The leg of a human provides downward force on pedal 10 forcing pedal 10 to pivot about hinge 22 and overcome resistance from elastic material 16. When the human releases the downward force, elastic material 16 forces pedal 10 to rotate about hinge 22 in the opposite direction and return to its original position. This repeated adding and removing of leg force to pedal 12 is similar to the motion of running but can be faster which improves the maximum running speed of said human being.

Conclusion, Ramifications, and Scope

The OverSpeed Trainer device is unlike any other method of overspeed training that currently exists. It is compact; easy to use; a large number of athletes can be trained in a relatively short period of time; and it is effective in improving the maximum running speed (i.e., sprint speed) of any human subject that trains using the device. In addition to the improvements in maximum running speed, the device is helpful for rehabilitative purposes. These include hip and/or knee replacement, strains and/or sprains to the hip and/or knee joints. The scope for the future is to continue to develop the principle behind the current form of the OverSpeed Trainer device.

Claims

1. An exercise machine, comprising: a. a support structure;b. one or more pedals pivotally attached to said support structure; andc. a means of resisting a pivoting force applied to said pedal by the leg of a human being in one direction and providing a force returning said pedal in the other direction when said pivoting force is removed;whereby said leg of a human being can repeatably force said pedal in one direction faster than said leg of a human being can move when running which improves the maximum running speed of said human being.

2. The machine of claim 1 wherein said means of resisting a pivotal force is an elastic material attached to said pedal at one end and attached to said support structure at the other end.

3. The machine of claim 1 wherein said means of resisting a pivotal force is a spring attached to said pedal at one end and attached to said support structure at the other end.

4. The machine of claim 1 wherein said means of resisting a pivotal force is a pneumatic actuator attached to said pedal at one end and attached to said support structure at the other end.

5. The machine of claim 1 wherein said means of resisting a pivotal force is a hydraulic actuator attached to said pedal at one end and attached to said support structure at the other end.

6. The machine of claim 1 wherein said support structure has a base resting on the ground and a frame for said human being to hold onto.

7. A method of exercise that improves the maximum running speed of a human being, comprising: a. providing a support structure;b. providing a means of resisting a pivoting force applied to said pedal by the leg of a human being in one direction and providing a force returning said pedal in the other direction when said pivoting force is removed;whereby said leg of a human being can repeatably force said pedal in one direction faster than said leg of a human being can move when running which improves the maximum running speed of said human being.

8. The machine of claim 7 wherein said means of resisting a pivotal force is an elastic material attached to said pedal at one end and attached to said support structure at the other end.
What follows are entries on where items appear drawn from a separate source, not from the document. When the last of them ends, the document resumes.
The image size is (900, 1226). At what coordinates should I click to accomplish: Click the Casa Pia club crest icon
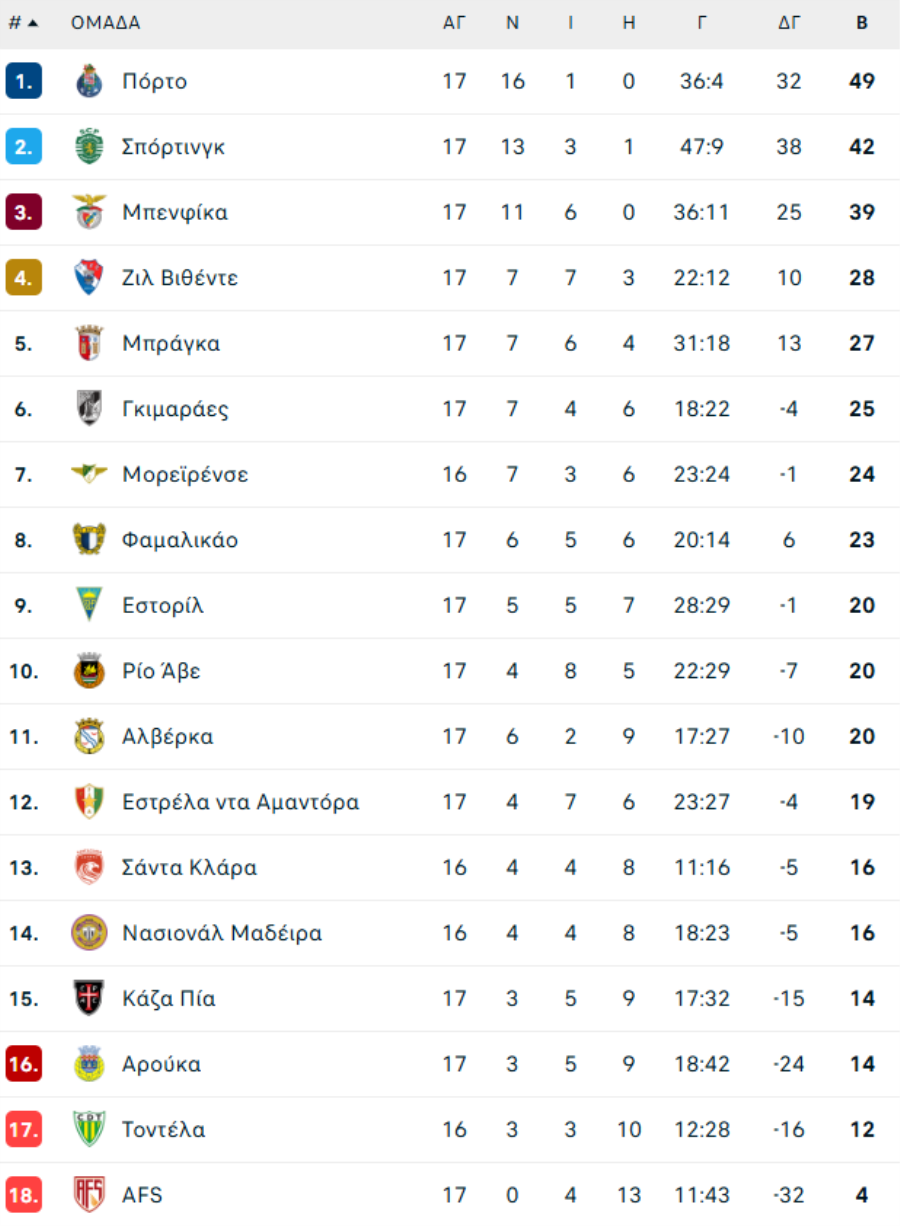[89, 998]
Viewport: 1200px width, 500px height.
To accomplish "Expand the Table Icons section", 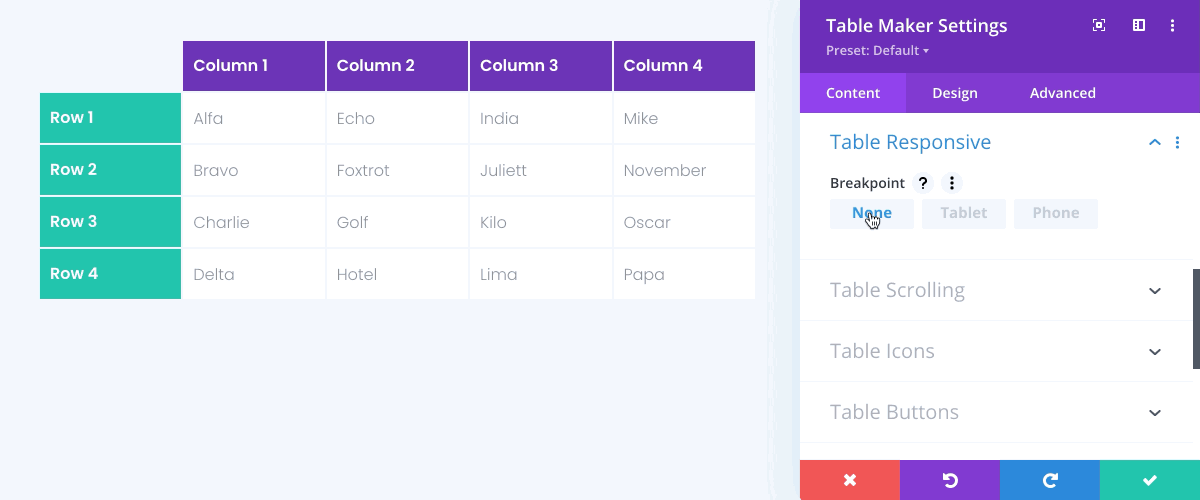I will [x=1155, y=352].
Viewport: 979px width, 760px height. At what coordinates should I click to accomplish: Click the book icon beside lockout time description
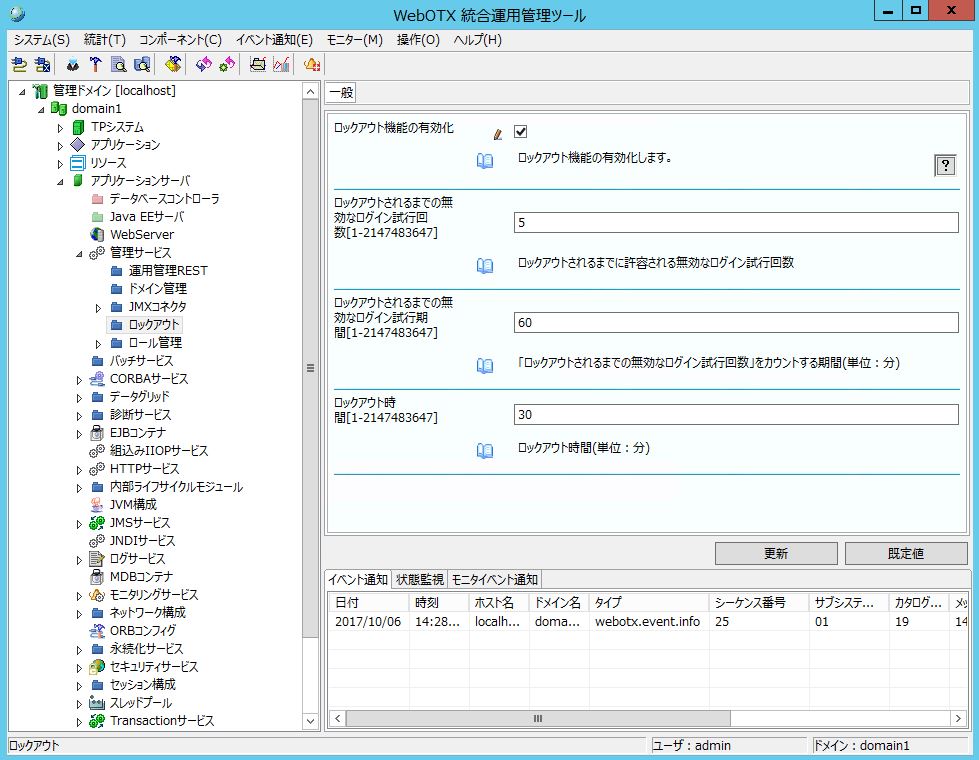point(485,450)
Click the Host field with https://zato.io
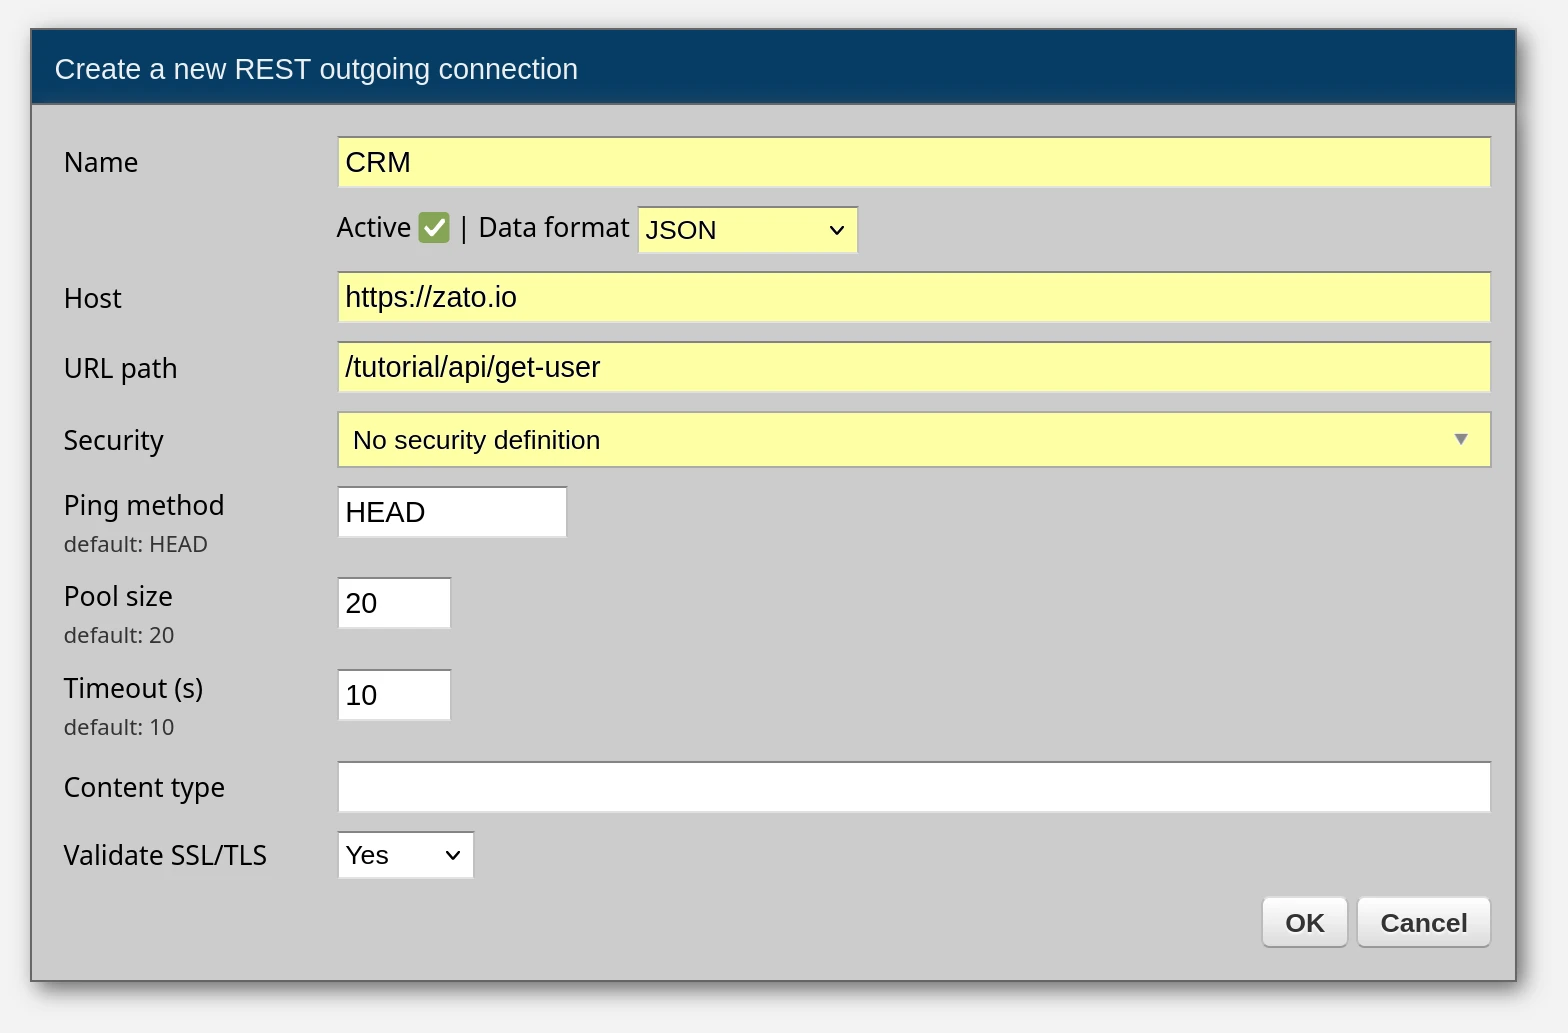The width and height of the screenshot is (1568, 1033). pyautogui.click(x=913, y=297)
9. The machine of claim 7 wherein said means of resisting a pivotal force is a spring attached to said pedal at one end and attached to said support structure at the other end.

10. The machine of claim 7 wherein said means of resisting a pivotal force is a pneumatic actuator attached to said pedal at one end and attached to said support structure at the other end.

11. The machine of claim 7 wherein said means of resisting a pivotal force is a hydraulic actuator attached to said pedal at one end and attached to said support structure at the other end.

12. The machine of claim 7 wherein said support structure has a base resting on the ground and a frame for said human being to hold onto.